Он повел обоих приятелей в приличный ресторан, где сам курил папиросу за папиросой, в то время как они ели. Гуммель ел жадно, но с претензией на хорошее воспитание; ему показалось, что за одним из столиков сидят его знакомые. Только когда выяснилось, что это не они, он дал себе волю.

– Вы меня угощаете, а у вас у самого, верно, не так густо, – сказал он, охая: торопливо съеденная пища отягощала его. – Но посмотрите на улицу, на этих бессовестных прожигателей жизни! – стонал он: из театров как раз выходила хорошо одетая публика.

Терра ответил, что есть ли у них совесть, или нет, это их личное дело.

– Как? В вас нет общественного сознания?

– Не сочтите мой встречный вопрос дерзостью, мною руководит одно лишь горячее желание получить фактические сведения. Сколько времени вы уже пишете без особого успеха?

Гуммель явно раскис под влиянием переполненного желудка.

– Я не старше вас. – В глазах писателя вспыхнули синеватые огоньки. Только я больше голодал.

– В таком случае я лучше пошел бы в балаганные фокусники либо стал рекламировать других, пока сам не добился бы успеха.

– Я, – заявил Гуммель, – борюсь рука об руку с другими бедняками, со всем классом пролетариев. Движение увлекает меня за собой. Вот увидите, я достигну вершины! – пророчески воскликнул он. Затем покорно, но горделиво: У меня еще никогда не было собственной кровати. Каморка Куршмида – это моя ночлежка.

Куршмид сухо заметил, что расстается со своей каморкой.

– Тогда, – сказал Гуммель, – мое земное бытие спустится ступенькой ниже. Оскорбления, неудачи, насмешки – вот моя пища, я расту благодаря им.

– Значит, вы убедились в том, что возбуждаете в людях ненависть к себе? – спросил Терра, в первый раз искренно.

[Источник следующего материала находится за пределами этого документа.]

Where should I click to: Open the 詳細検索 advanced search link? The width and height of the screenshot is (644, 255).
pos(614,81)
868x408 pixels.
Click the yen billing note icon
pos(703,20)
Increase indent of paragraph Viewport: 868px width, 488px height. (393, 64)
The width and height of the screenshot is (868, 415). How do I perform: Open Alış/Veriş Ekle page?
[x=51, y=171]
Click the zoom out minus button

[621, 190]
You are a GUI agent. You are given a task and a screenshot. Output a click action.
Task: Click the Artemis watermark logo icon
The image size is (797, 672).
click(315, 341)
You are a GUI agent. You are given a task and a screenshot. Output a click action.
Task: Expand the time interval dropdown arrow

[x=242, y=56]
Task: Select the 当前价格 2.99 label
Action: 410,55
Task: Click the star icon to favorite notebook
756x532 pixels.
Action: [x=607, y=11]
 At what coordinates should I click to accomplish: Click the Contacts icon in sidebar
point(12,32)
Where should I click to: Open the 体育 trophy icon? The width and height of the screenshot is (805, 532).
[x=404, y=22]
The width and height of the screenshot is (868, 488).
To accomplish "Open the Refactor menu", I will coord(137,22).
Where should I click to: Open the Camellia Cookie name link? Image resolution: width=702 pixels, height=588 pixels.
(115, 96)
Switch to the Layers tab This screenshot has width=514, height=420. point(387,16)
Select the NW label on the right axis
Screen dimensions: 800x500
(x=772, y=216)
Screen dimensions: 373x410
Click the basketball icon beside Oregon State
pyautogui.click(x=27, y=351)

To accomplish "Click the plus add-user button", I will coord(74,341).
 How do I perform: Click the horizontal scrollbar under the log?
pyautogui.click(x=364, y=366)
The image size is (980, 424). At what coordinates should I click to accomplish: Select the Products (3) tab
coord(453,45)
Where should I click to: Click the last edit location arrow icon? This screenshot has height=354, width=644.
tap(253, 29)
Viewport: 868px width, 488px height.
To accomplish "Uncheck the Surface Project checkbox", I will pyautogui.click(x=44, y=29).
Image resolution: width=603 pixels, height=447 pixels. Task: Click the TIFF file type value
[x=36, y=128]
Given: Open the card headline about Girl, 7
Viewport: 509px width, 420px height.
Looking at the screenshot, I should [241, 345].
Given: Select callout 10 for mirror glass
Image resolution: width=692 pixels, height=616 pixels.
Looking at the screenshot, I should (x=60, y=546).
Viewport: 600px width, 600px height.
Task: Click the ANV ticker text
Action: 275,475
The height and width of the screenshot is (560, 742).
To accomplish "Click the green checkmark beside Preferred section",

– Но и любовь! – с синеватыми огоньками в глазах. – В жилищах нищеты на меня взирают, как на избавителя.

– Сколько я ни старался уверовать в вас, но нет, не могу: вы недостаточно сильны, – заявил Куршмид и подвинулся к Терра.

– Вы еще придете ко мне клянчить роли, Куршмид.

Терра, услышав это, стал что-то напевать в нос, затем решительно подозвал кельнера, расплатился и направился к выходу. Гуммель пригласил их в кафе Бауэр, он употребил даже выражение: "Чтобы реваншироваться".

– Еще не все потеряно, – сказал Терра на это. – Вы еще станете добропорядочным бюргером.

Фридрихштрассе являла обычную картину ночной жизни: кое-где шла торговля, были открыты магазины дешевых галстуков, табачные лавки, базары мелочей. Рабочие перекладывали мостовую, цепь экипажей объезжала препятствие, не останавливаясь. Берлинские полуночники, из которых одни были слишком голодны, другие слишком сыты, чтобы идти спать, заполняли тротуары, как днем; от газового света из окон увеселительных заведений на толпу падали кровавые пятна. Злачные места, неведомые днем и погребенные в мути домов, расцветали красными огнями, и перед каждым стоял шуцман. Стоило господам в шубах выйти из дверей такого притона, их немедленно окружал целый рой бездомных бродяг. Подъезжали кареты, худосочные подростки открывали дверцы, тотчас подбегали продавцы подозрительного товара, чтобы из-под полы предложить господам непристойные картинки. Воры налетали на свою жертву, а удирая, пользовались покровительством стоящих кругом; старые сводники, скользя мимо шуб, сулили им в широкие спины нечто необычайное, а из тени какого-то подъезда пожилая дама без всякой церемонии вывела за руку накрашенную девочку с распущенными белокурыми волосами. Пудра, которую употребляли проститутки, была ярко-сиреневой.

– У нас нет Ночного покоя, – говорил Гуммель, снова поворачивая назад, потому что он не мог расстаться со своими спутниками. – У нас нет еще воскресного покоя, как в Англии, и даже по ночам представители имущих классов могут попирать ногами бедняков, а уж кому думать о призрении хотя бы женщин и детей! Вот, любуйтесь капитализмом в самом неприкрытом виде! Это станет невозможным, когда мы возьмем его в переделку, когда у власти будем мы.

– Когда у власти будете вы, – заметил Терра, – вас будут играть в театре не на окраине, а там, где пошикарнее, и тогда капитализм возьмет вас в переделку.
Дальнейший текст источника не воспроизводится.